*Aim*
Count the lines in the data below that include the string "field", and reply with only the number.

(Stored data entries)
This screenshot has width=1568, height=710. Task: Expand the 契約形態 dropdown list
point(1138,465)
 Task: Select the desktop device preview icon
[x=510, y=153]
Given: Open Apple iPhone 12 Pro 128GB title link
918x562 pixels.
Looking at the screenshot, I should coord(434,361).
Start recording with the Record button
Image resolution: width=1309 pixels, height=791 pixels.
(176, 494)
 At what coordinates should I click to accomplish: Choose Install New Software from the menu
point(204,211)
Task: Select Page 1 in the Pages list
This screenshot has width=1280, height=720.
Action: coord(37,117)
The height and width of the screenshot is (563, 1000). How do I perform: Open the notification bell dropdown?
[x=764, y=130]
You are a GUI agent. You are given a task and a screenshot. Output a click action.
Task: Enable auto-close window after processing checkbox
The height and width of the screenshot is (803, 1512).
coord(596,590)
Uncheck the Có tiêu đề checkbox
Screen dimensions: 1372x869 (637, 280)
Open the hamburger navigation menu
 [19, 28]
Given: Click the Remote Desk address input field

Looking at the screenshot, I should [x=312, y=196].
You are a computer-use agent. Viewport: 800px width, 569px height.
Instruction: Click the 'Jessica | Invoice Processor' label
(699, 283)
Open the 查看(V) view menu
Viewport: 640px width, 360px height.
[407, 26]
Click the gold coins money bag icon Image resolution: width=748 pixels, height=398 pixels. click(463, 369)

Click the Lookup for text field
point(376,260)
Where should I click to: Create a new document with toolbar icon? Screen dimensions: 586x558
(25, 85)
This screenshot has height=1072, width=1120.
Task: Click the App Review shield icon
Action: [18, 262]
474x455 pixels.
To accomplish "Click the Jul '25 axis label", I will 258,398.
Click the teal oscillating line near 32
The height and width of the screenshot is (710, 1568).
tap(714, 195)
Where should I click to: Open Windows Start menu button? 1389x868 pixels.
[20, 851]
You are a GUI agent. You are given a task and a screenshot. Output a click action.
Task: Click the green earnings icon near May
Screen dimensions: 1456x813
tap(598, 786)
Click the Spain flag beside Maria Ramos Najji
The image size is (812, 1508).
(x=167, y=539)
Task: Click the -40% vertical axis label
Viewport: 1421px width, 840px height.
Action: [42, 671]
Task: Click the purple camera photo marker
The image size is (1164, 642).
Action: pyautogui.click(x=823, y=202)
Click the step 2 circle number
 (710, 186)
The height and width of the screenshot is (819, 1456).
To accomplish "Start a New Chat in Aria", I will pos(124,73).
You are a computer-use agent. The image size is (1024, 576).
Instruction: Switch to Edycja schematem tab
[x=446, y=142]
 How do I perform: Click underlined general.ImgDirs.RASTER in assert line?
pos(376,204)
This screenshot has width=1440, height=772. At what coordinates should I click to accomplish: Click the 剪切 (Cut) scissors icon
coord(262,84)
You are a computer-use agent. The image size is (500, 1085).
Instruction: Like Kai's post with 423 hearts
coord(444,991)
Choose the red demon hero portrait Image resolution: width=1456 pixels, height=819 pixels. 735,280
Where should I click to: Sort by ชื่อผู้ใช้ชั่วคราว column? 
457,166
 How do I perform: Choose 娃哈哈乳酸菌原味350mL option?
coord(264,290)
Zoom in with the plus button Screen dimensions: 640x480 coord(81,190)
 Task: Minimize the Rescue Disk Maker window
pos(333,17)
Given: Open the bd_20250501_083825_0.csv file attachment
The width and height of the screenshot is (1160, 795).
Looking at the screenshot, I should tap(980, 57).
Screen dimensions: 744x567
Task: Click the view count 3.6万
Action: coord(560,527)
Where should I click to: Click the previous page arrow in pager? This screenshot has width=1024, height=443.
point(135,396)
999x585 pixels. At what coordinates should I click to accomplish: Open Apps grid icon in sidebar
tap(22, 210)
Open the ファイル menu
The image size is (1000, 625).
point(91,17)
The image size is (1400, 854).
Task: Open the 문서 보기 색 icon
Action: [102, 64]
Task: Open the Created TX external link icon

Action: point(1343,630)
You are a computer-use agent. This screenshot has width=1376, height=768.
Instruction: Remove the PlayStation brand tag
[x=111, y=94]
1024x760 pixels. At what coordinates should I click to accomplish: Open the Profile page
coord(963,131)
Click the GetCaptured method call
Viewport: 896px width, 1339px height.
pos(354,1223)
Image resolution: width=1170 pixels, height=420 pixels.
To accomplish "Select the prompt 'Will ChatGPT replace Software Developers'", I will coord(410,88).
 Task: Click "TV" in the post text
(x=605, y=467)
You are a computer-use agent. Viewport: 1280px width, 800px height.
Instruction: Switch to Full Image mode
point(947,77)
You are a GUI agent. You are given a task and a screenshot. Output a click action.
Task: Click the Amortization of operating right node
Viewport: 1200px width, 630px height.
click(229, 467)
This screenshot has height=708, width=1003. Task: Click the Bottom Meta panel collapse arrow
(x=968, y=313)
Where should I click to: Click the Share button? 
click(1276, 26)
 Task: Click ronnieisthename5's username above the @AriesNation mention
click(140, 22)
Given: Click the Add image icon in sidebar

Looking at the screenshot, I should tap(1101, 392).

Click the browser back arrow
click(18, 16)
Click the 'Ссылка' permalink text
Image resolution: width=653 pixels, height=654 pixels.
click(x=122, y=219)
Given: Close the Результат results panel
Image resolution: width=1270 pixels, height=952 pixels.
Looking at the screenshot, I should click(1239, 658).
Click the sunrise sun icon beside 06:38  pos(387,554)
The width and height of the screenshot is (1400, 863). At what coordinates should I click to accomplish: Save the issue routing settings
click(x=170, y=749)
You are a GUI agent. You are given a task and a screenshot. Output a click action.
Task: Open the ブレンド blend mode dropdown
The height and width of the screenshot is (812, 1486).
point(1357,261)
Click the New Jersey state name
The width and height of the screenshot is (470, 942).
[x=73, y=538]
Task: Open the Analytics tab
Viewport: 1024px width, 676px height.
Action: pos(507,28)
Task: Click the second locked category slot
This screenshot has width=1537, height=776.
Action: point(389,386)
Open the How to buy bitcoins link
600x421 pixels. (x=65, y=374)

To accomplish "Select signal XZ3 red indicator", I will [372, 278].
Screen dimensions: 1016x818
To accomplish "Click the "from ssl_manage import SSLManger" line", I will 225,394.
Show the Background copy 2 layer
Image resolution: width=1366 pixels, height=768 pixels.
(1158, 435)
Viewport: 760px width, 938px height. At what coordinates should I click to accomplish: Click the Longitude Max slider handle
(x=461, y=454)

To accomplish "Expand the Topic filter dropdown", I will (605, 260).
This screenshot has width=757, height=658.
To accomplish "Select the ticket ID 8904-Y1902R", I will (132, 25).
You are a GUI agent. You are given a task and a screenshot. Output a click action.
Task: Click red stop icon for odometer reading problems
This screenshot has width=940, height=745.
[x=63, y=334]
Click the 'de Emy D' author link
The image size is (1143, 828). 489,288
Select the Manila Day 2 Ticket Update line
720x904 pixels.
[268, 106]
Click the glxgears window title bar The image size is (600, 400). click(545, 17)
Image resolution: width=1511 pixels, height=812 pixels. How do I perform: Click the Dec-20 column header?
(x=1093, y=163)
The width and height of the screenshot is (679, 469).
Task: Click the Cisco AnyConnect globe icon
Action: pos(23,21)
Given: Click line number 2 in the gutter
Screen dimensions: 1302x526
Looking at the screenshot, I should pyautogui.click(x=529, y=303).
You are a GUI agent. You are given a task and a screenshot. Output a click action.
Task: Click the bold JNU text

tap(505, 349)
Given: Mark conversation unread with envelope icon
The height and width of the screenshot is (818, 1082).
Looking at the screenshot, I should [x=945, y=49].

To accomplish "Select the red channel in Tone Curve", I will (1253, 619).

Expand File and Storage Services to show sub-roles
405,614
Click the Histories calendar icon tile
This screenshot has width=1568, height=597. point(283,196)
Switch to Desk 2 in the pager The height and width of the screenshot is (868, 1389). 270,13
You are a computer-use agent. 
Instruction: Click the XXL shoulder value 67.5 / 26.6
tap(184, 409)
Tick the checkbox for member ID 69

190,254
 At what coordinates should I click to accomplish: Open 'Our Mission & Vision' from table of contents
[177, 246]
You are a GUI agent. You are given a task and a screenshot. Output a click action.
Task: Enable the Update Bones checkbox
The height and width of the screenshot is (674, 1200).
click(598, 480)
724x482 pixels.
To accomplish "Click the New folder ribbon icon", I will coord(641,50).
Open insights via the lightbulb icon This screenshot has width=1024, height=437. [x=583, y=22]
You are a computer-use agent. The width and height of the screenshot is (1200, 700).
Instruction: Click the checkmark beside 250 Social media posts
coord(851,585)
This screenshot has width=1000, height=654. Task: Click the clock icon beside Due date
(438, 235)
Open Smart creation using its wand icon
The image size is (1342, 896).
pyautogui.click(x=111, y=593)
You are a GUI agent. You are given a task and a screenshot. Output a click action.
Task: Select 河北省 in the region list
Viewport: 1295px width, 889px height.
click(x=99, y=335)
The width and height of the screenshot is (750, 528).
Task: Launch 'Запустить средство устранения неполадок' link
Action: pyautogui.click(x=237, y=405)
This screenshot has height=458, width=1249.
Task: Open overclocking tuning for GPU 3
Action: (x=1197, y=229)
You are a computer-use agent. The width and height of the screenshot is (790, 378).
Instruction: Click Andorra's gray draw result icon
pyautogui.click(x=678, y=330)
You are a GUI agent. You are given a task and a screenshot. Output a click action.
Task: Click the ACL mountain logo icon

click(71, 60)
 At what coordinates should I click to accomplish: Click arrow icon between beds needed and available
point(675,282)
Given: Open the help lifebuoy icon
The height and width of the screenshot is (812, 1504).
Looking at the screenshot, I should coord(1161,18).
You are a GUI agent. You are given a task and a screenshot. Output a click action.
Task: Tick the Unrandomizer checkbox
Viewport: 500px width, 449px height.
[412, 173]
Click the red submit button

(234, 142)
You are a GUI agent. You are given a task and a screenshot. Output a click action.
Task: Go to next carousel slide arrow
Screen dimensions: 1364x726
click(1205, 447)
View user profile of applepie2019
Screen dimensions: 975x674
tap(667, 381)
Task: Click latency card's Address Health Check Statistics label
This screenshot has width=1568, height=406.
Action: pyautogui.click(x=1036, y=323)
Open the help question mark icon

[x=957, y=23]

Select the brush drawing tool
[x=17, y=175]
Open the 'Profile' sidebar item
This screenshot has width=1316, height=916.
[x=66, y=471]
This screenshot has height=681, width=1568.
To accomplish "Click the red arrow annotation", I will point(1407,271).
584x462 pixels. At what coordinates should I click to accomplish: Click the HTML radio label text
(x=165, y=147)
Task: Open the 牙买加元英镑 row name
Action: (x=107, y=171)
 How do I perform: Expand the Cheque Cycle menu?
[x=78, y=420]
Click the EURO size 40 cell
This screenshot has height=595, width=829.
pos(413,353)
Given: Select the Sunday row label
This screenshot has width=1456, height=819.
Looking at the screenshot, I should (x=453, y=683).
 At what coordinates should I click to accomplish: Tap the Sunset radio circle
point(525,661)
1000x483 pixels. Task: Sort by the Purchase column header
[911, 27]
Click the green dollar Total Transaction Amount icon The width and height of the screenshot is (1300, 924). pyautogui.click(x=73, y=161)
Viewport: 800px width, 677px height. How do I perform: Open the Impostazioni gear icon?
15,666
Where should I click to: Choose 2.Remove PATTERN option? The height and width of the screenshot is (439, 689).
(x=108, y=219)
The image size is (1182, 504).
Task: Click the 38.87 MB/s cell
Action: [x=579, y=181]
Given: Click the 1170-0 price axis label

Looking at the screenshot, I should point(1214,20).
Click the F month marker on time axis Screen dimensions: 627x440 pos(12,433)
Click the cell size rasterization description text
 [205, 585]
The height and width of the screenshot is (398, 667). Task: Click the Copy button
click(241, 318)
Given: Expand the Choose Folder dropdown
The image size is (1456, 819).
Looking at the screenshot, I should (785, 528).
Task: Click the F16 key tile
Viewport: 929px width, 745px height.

*Response to the exercise*
2